Design of turn mimetics. Shown is the skeleton that best reproduced the side chain orientations of the tripeptide turn in its bioactive conformation with the corresponding sum of squared deviations (SSD) value obtained after rigid-body superimposition of the corresponding atom pairs (including Cα and Cβ atoms of the peptide residues). In addition, exemplary output structures are shown. Figures 8 and 9 are represented accordingly

Helix mimetics

The peroxisome proliferator-activated receptor-γ (PPAR-γ) is a transcription factor that interacts with steroid receptor co-activating factor-1 (SRC-1) via the LxxLL motif presented by an α-helical peptide structure [23]. This LxxLL motif is widely observed at protein-protein interfaces [24]. If peptidomimetics were designed to precisely mimic varying conformations of this motif at different interfaces, selective PPI inhibitors might be obtained.
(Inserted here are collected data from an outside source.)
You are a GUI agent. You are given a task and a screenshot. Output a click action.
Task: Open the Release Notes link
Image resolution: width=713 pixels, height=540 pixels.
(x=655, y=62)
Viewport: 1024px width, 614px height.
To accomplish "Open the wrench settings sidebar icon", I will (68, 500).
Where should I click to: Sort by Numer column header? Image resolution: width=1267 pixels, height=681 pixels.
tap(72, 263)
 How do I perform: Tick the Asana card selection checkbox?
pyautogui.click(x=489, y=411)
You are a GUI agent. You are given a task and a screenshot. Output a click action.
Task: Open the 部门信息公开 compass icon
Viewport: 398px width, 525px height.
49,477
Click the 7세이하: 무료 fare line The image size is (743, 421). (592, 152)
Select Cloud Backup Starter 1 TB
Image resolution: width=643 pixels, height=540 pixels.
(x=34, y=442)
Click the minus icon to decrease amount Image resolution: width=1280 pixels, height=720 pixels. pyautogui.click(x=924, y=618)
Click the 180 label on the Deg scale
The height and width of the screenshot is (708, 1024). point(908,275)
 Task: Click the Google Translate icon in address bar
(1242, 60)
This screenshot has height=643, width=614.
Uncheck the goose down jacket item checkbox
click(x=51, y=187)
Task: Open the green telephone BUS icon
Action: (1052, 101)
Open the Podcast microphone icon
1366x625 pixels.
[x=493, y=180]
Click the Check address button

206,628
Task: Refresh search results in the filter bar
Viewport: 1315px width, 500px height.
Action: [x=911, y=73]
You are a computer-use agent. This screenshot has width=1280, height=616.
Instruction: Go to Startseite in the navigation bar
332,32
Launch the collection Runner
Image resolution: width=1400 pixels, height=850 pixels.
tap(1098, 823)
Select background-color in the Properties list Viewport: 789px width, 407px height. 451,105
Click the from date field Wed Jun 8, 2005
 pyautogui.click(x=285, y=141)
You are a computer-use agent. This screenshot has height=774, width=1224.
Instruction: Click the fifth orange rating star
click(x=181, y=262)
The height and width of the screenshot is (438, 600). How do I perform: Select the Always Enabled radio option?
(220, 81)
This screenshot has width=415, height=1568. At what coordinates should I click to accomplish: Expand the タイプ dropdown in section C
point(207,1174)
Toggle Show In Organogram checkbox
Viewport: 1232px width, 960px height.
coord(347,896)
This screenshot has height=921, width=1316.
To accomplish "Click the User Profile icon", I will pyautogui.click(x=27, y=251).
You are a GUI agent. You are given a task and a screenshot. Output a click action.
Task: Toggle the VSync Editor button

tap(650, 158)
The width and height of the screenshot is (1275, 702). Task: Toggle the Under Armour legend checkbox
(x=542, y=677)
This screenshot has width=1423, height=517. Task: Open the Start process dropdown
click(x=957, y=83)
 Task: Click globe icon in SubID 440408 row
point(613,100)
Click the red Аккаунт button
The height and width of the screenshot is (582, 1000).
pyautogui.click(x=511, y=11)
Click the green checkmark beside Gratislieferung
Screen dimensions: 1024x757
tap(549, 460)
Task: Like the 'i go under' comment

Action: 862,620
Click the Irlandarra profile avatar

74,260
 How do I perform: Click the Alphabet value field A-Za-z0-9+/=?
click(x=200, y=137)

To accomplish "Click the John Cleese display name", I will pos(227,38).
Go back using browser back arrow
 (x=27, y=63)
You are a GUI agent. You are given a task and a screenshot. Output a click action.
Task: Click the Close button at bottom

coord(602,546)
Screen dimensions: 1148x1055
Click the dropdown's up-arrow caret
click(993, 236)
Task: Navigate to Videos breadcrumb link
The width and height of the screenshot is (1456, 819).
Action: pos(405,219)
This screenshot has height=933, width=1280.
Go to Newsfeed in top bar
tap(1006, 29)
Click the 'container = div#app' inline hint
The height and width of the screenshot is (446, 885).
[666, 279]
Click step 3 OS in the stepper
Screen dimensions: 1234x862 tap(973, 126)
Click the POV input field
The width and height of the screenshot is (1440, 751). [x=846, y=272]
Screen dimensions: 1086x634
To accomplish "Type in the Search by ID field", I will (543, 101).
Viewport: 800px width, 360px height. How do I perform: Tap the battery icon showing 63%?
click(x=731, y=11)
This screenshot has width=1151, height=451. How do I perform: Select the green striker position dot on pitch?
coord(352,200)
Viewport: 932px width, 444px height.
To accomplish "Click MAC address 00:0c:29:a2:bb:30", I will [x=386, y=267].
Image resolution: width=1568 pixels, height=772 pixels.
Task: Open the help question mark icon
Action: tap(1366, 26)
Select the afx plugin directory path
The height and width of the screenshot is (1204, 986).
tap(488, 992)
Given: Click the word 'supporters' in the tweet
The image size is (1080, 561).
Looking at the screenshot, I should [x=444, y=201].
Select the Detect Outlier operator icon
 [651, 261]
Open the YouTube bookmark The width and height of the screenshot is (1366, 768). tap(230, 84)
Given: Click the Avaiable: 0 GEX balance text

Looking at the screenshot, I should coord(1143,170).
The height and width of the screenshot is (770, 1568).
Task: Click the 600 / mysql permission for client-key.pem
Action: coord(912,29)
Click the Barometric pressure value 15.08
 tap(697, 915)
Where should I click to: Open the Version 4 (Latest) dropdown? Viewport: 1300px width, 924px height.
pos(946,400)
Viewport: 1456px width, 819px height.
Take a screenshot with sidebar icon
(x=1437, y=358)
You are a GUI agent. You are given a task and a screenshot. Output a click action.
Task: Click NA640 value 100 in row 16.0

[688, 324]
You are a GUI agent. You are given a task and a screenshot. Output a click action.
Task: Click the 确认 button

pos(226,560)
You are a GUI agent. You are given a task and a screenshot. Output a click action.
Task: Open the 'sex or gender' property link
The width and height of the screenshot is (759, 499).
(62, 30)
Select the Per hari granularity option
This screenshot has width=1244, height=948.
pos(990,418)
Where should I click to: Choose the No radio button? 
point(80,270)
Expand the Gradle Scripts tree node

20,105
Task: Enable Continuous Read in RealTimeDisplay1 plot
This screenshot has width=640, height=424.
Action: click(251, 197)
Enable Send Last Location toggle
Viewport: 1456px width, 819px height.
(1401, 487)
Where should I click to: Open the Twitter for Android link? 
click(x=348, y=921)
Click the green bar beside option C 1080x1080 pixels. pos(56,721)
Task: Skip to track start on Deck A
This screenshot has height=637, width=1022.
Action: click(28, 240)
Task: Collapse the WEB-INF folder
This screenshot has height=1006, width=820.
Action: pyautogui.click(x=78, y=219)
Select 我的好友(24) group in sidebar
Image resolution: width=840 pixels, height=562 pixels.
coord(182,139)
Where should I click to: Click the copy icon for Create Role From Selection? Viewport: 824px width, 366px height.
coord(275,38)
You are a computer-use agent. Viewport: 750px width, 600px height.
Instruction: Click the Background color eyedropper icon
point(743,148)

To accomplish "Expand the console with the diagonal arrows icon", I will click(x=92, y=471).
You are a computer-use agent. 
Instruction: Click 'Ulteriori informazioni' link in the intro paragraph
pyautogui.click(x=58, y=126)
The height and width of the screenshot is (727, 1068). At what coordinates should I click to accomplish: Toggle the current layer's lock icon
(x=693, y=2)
Following the same calculation route as described above, DeepCubist identified tetracyclic skeleton 9 as the best available template for developing peptidomimetics, with an SSD value of 1.28 Å2 (Fig. 8). Of 100 newly generated 3D scaffolds, 98 retained the input structure. In this case, the mean SA score was 6.52.

Fig. 8
figure 8

Design of helix mimetics

Loop mimetics

Modulation of nuclear factor erythroid 2-related factor(Nrf2) and Kelch-like-ECH-associated protein 1 (KEAP1) has been identified as an attractive therapeutic strategy for interfering with oxidative stress-related diseases such as cancer, neurodegenerative, cardiovascular, metabolic, or inflammatory diseases [25]. Nrf2 was identified to form a peptide loop structure (different from well-defined turns) at a hot spot of Nrf2-KEAP1 interaction, indicating the potential of loop mimetics as inhibitors of this interaction [26]. DeepCubist identified unique tetracyclic skeleton 10 hat –to our knowledge– has thus far not been considered in drug discovery and design (Fig. 9). The SSD value for the superimposition was 0.156 Å2. In this case, 85 of 100 unique output 3D scaffolds retained the input skeleton. The mean SA score for generated 100 scaffolds was 6.60.

Fig. 9
figure 9

Design of loop mimetics

Conclusion

In this study, we have introduced DeepCubist, a molecular generator for the design of peptidomimetics. DeepCubist includes a specialized database of complex sp3-rich skeletons as templates for design and a transformer model trained to convert preferred skeletons into viable 3D scaffolds including heteroatoms and unsaturated bonds. Minimizing the edit distance of input and output SMILES was found to be a simple and effective way to control overfitting and tune the transformer for the construction of chemically meaningful 3D scaffolds retaining input structures. To establish proof-of-concept for DeepCubist’s design capacity, we have reported peptidomimetic designs for different peptide secondary structure motifs in high-profile therapeutic targets. While mostly favorable synthetic accessibility scores are obtained so far for newly generated 3D scaffolds, sp3-rich compounds have often more limited synthetic accessibility thancombinations of popular aromatic ring systems. Therefore, future work will primarily concentrate on ensuring a high degree of synthetic feasibility of newly generated scaffolds, for which different methodological avenues such as template- or reaction-based design can be considered.